Reproduce the listing below in full and exactly; no pictures belong in the copy.

■ **The records**:
########
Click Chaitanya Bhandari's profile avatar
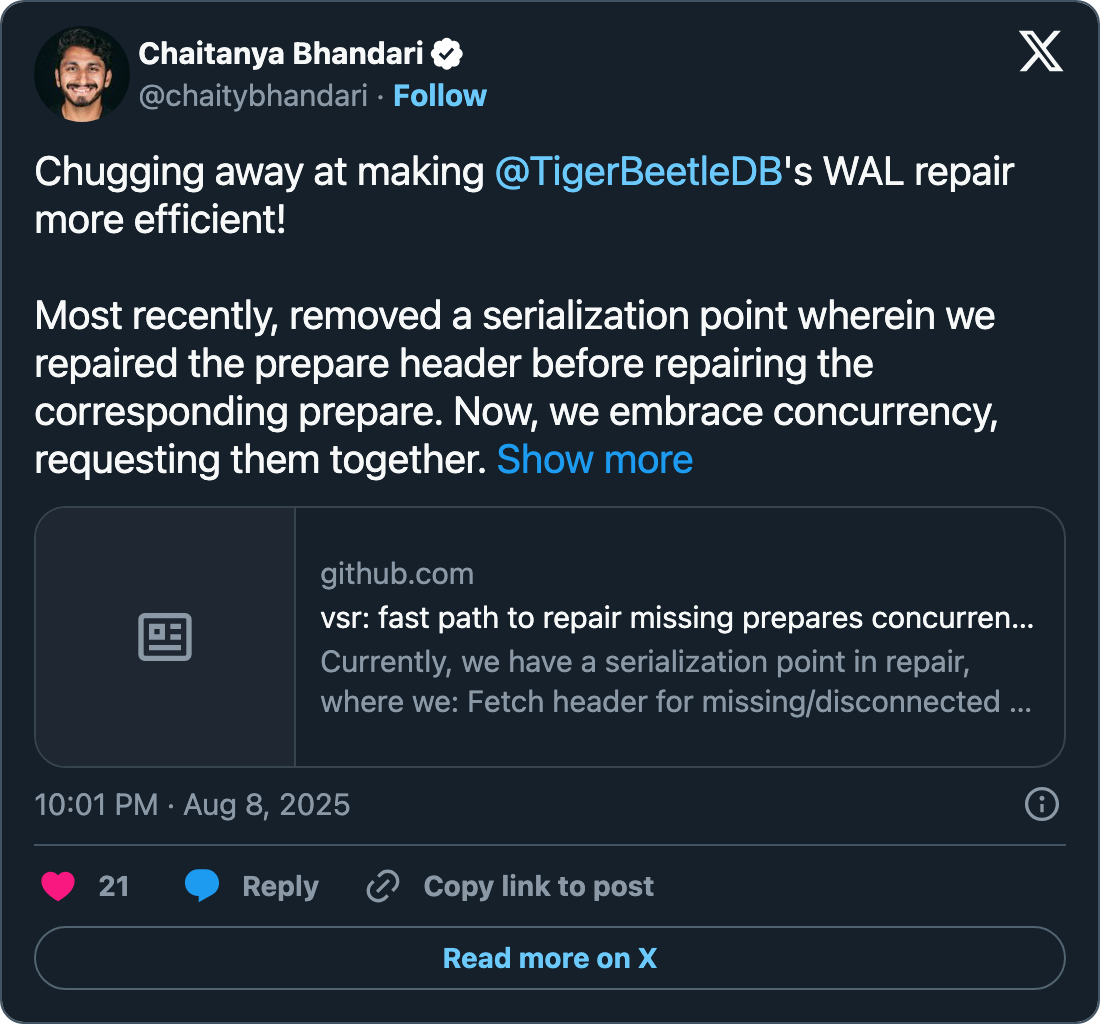This screenshot has height=1024, width=1100. (82, 75)
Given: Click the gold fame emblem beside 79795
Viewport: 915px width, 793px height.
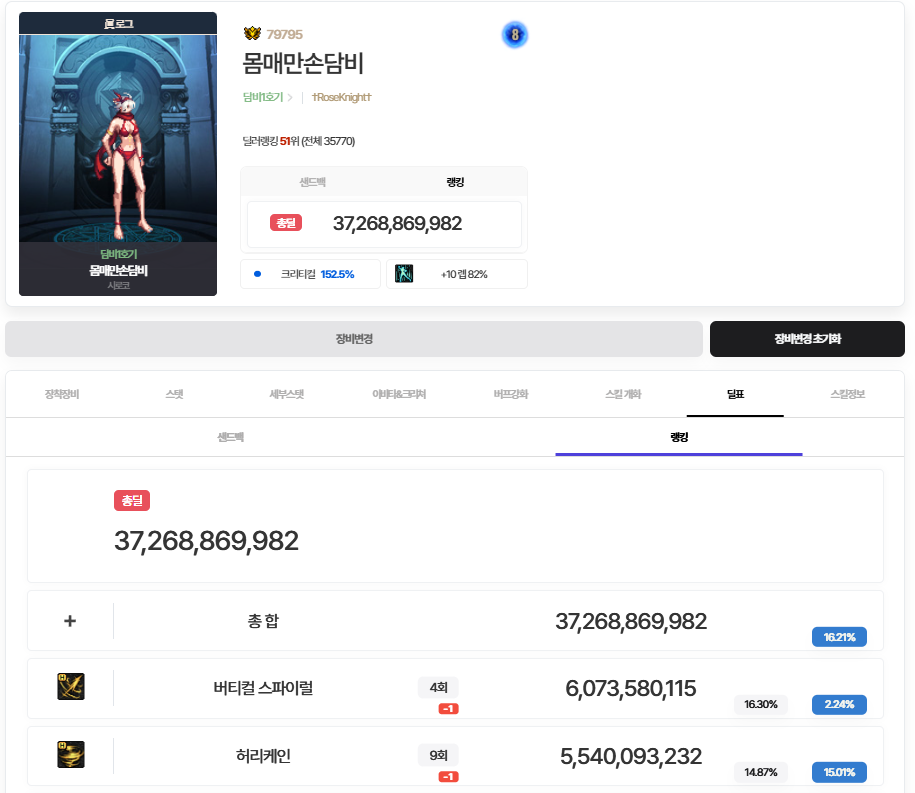Looking at the screenshot, I should pyautogui.click(x=252, y=35).
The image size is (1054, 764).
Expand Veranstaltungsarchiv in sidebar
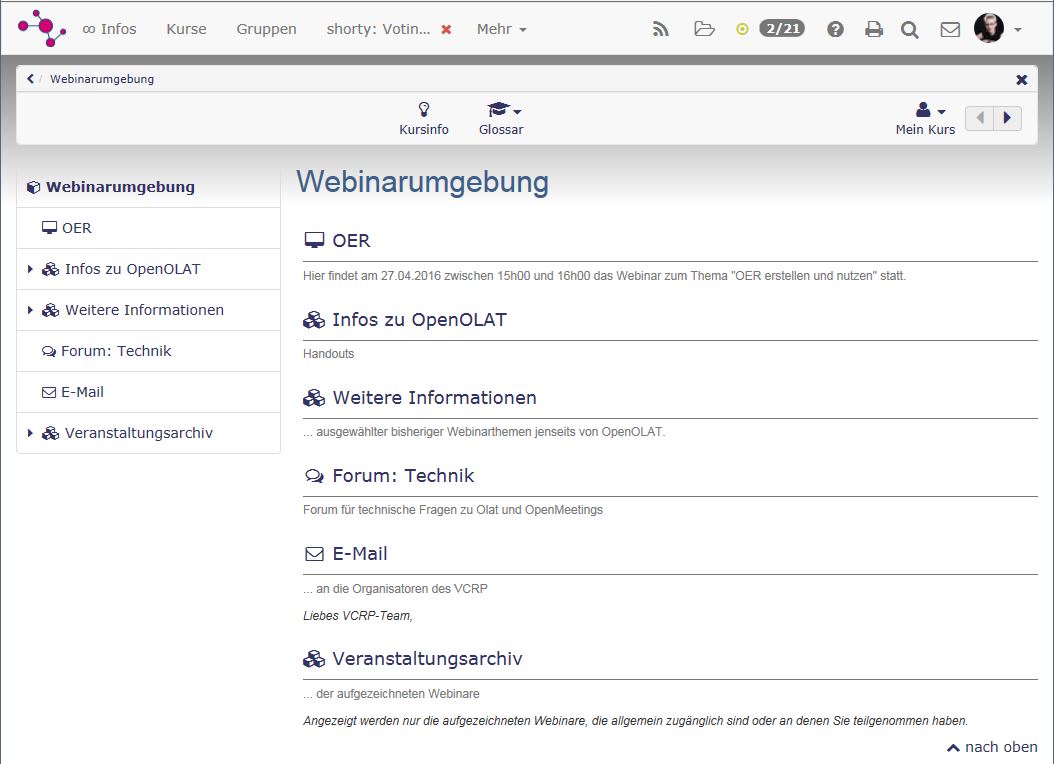(x=31, y=433)
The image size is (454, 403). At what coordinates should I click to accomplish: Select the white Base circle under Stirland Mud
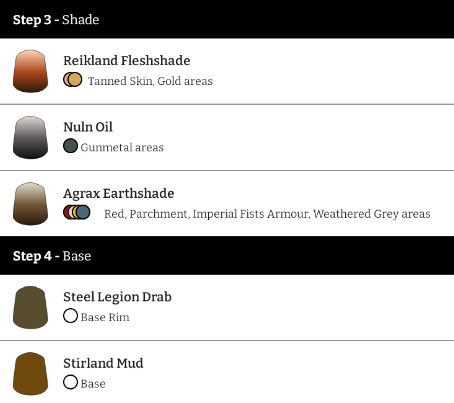tap(70, 382)
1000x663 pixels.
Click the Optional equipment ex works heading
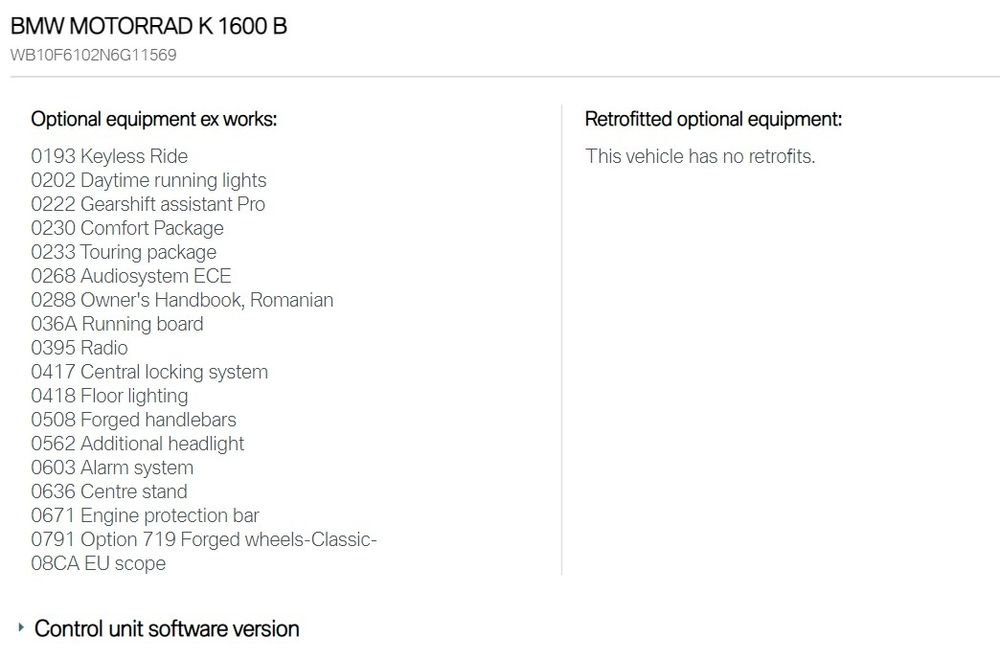(154, 120)
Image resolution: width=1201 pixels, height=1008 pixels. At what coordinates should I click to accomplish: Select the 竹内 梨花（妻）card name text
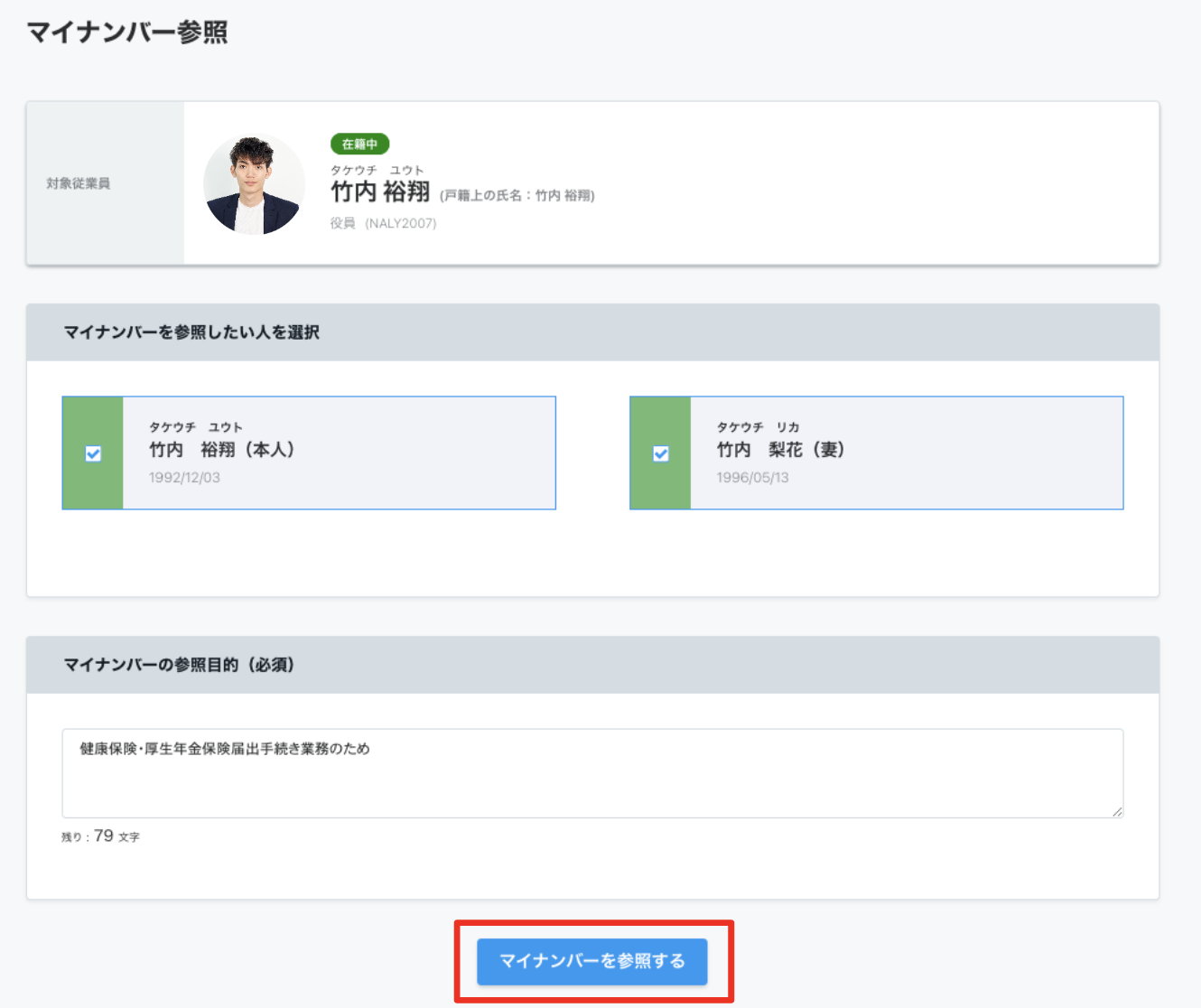click(x=781, y=449)
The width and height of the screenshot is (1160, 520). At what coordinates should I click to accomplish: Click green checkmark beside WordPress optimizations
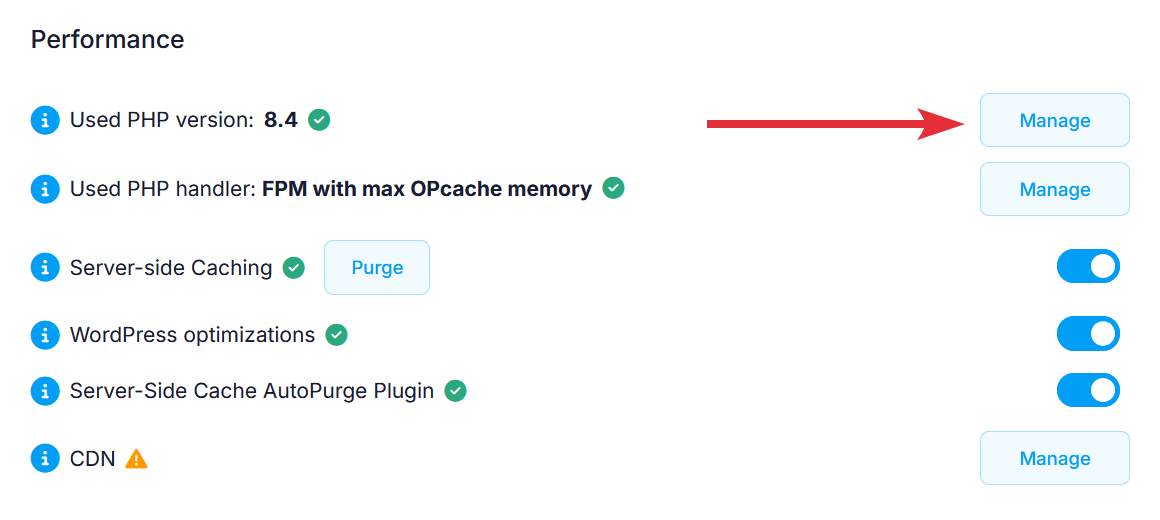(x=337, y=335)
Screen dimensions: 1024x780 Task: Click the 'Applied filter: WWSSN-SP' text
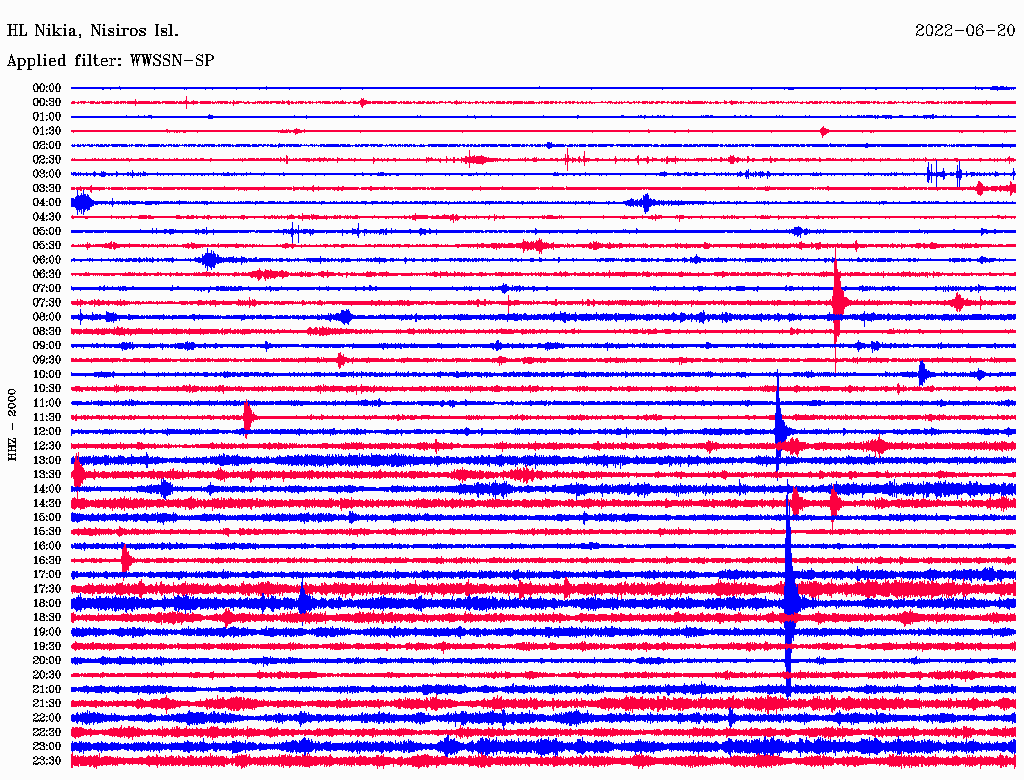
########
■ **Answer area**:
Click Chaitanya Bhandari's profile avatar
This screenshot has height=1024, width=1100. (82, 75)
Given: Click the gold fame emblem beside 79795
Viewport: 915px width, 793px height.
Looking at the screenshot, I should pyautogui.click(x=252, y=35).
The image size is (1054, 764).
Expand Veranstaltungsarchiv in sidebar
(x=31, y=433)
The image size is (454, 403). At what coordinates should I click to accomplish: Select the white Base circle under Stirland Mud
tap(70, 382)
1000x663 pixels.
Click the Optional equipment ex works heading
(154, 120)
Image resolution: width=1201 pixels, height=1008 pixels. At what coordinates should I click to accomplish: Select the 竹内 梨花（妻）card name text
click(x=781, y=449)
The width and height of the screenshot is (1160, 520). At what coordinates should I click to accomplish: Click green checkmark beside WordPress optimizations
(x=337, y=335)
Screen dimensions: 1024x780 Task: Click the 'Applied filter: WWSSN-SP' text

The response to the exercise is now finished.